4. Speaking over. Lombard speech patterns are introduced from the point of interruption to the end of the utterance. No words are dropped, in this case the system is generating speech suitable for speaking over the interlocutor rather than passing the floor.

Claims

Claim 1: A method for responding to an interruption or event in a speech synthesis system, whereby a speech synthesiser can dynamically regenerate and insert modified speech audio output in order to provide improved naturalness in a responsive speech interface.
Claim 2: A method according to claim 1, wherein a speech synthesis system can be interrupted at a specific future point in time in response to an interruption or event, taking into account reaction and procesing times.
Claim 3: A method according to claim 1, whereby a set of appropriate speech synthesis settings can be chosen in response to an interruption, including but not limited to stopping without modification, switching to Lombard speech, or tailing off in a polite manner.
Claim 4: A method according to claim 3, whereby a speech synthesiser can seamlessly switch from previously generated audio to audio content including an appropriate interruption response.

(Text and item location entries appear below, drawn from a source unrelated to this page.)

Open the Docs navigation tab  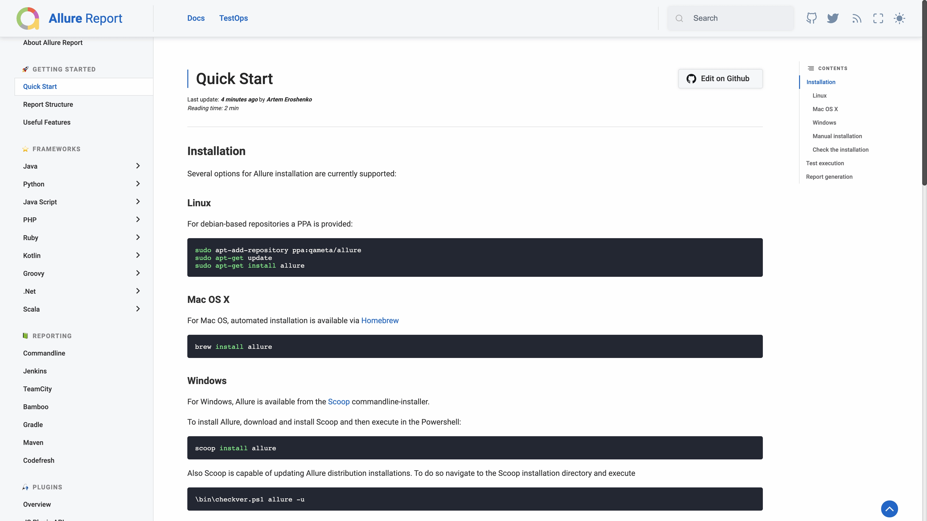(x=195, y=18)
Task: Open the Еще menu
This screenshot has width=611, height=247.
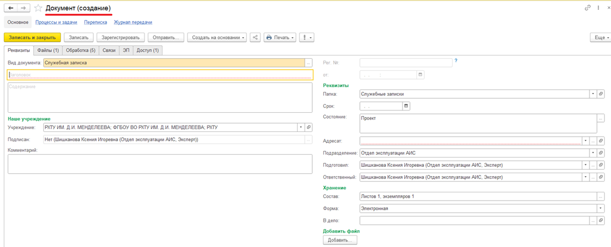Action: [599, 38]

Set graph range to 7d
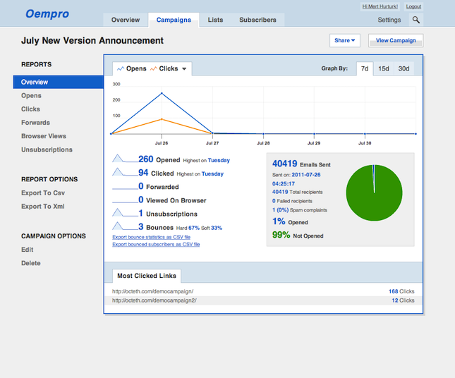click(x=365, y=69)
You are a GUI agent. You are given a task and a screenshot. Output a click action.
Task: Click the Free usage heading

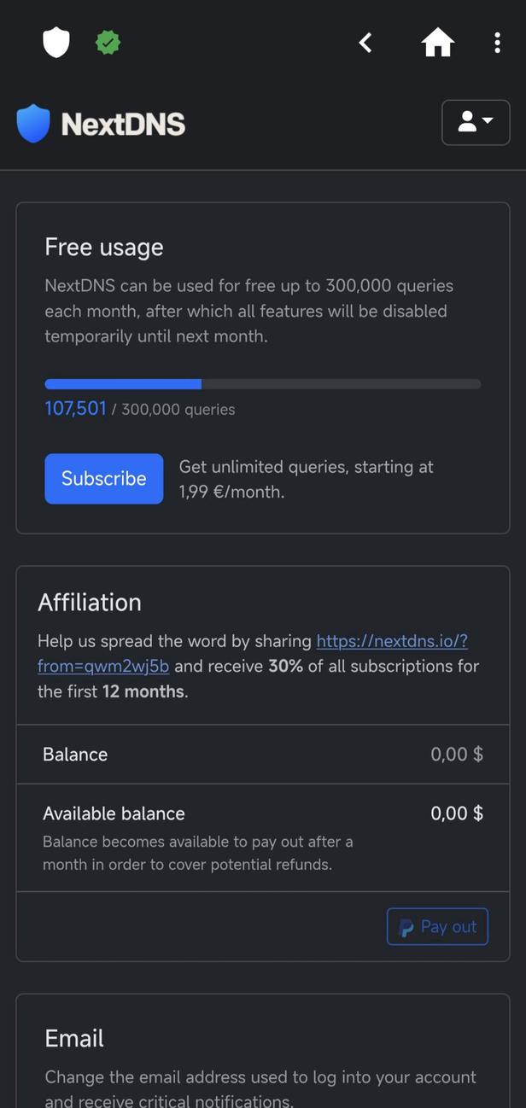point(104,248)

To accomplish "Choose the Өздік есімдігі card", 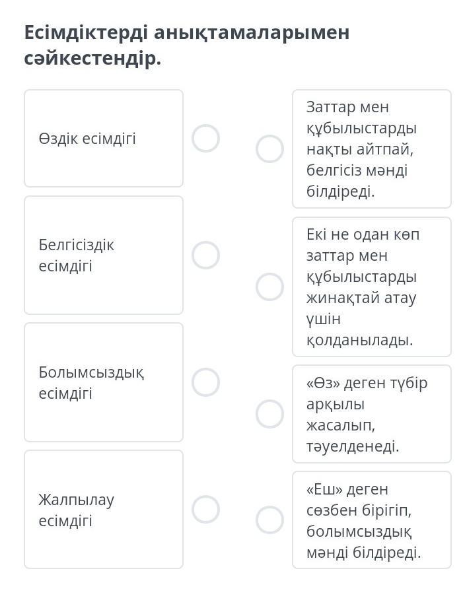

Claim 5: A method according to claim 3, whereby a user can select an appropriate interruption response, including but not limited to stopping without modification, switching to Lombard speech, or tailing off in a polite manner.
Claim 6: A method according to claim 2, whereby an interruption point may be configured within a particular region, including but not limited to a phonetic region, word boundary region, phrase level region, or instantenous.